THAPPAZ, Giuseppe (Tappaz Joseph)
– Nacque il 12 marzo 1802 a La Roche-sur-Foron, nell’arrondissement comunale di Bonneville, antica capitale della contea di Faucigny, in Alta Savoia, da Giovanni, negoziante e poi impiegato della Conservatoria del Registro, e da Benedetta Guillet.

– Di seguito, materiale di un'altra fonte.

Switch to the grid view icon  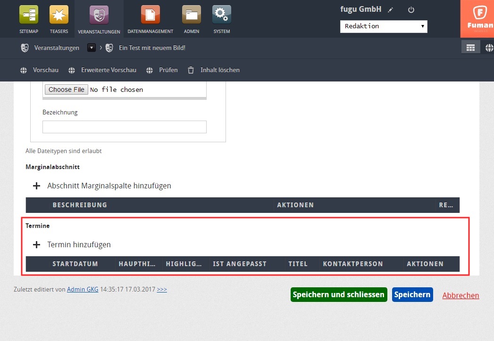pos(470,48)
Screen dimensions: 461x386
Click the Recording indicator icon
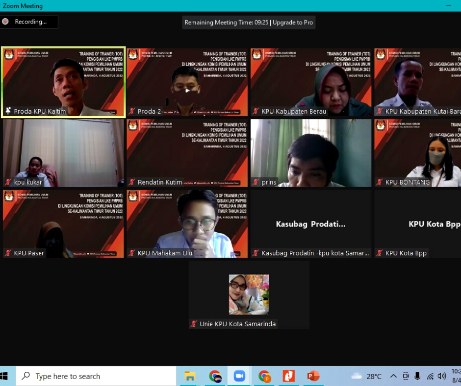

Al momento della sua nascita la Savoia era stata annessa alla Repubblica francese per cui nell’atto di nascita i nomi sia di Giuseppe sia dei genitori compaiono tutti in versione francese. Peraltro, l’oscillazione continuò anche dopo la Restaurazione, sia per i genitori sia per lo stesso Thappaz che figura come Joseph nel foglio matricolare, mentre negli atti del processo del 1833 è individuato come Giuseppe. Va segnalato come egli stesso in alcuni schizzi attualmente conservati presso il Museo del Risorgimento di Alessandria si firmasse J(osep)h. Per quanto riguarda il cognome, invece, la forma Tappaz è l’unica attestata nella documentazione riguardante il padre di Giuseppe. La forma Thappaz è invece presente nel foglio matricolare e poi ripetuta negli atti del processo e dallo stesso Giuseppe nei già ricordati schizzi.
Fondamentale per la sua vita fu il ruolo dello zio materno Pietro Giuseppe (o Pierre Joseph) Guillet.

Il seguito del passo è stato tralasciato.